Why high cholesterol levels help hematological malignancies: role of nuclear lipid microdomains

Michela Codini  1 Samuela Cataldi  1 Andrea Lazzarini  2 Anna Tasegian  1 Maria Rachele Ceccarini  1 Alessandro Floridi  2 Remo Lazzarini  2 Francesco Saverio Ambesi-Impiombato  3 Francesco Curcio  3 Tommaso Beccari  1 Elisabetta Albi  4
Affiliations

Why high cholesterol levels help hematological malignancies: role of nuclear lipid microdomains

Michela Codini et al. Lipids Health Dis. .

Abstract

Background: Diet and obesity are recognized in the scientific literature as important risk factors for cancer development and progression. Hypercholesterolemia facilitates lymphoma lymphoblastic cell growth and in time turns in hypocholesterolemia that is a sign of tumour progression. The present study examined how and where the cholesterol acts in cancer cells when you reproduce in vitro an in vivo hypercholesterolemia condition.

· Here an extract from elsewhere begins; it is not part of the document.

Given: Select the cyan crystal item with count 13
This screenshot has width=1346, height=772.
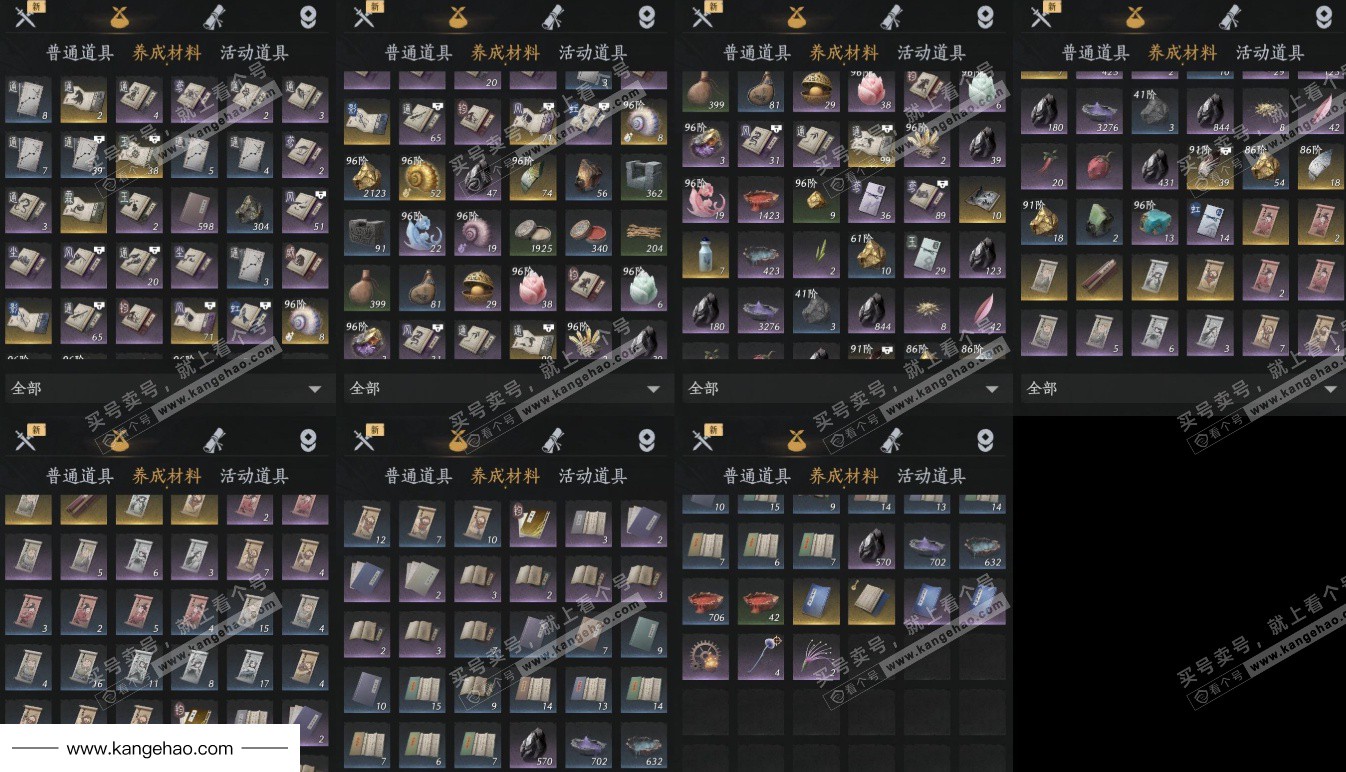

Methods: We used non-Hodgkin's T cell human lymphoblastic lymphoma (SUP-T1 cell line) and we studied cell morphology, aggressiveness, gene expression for antioxidant proteins, polynucleotide kinase/phosphatase and actin, cholesterol and sphingomyelin content and finally sphingomyelinase activity in whole cells, nuclei and nuclear lipid microdomains.

Results: We found that cholesterol changes cancer cell morphology with the appearance of protrusions together to the down expression of β-actin gene and reduction of β-actin protein. The lipid influences SUP-T1 cell aggressiveness since stimulates DNA and RNA synthesis for cell proliferation and increases raf1 and E-cadherin, molecules involved in invasion and migration of cancer cells. Cholesterol does not change GRX2 expression but it overexpresses SOD1, SOD2, CCS, PRDX1, GSR, GSS, CAT and PNKP. We suggest that cholesterol reaches the nucleus and increases the nuclear lipid microdomains known to act as platform for chromatin anchoring and gene expression.

Conclusion: The results imply that, in hypercholesterolemia conditions, cholesterol reaches the nuclear lipid microdomains where activates gene expression coding for antioxidant proteins. We propose the cholesterolemia as useful parameter to monitor in patients with cancer.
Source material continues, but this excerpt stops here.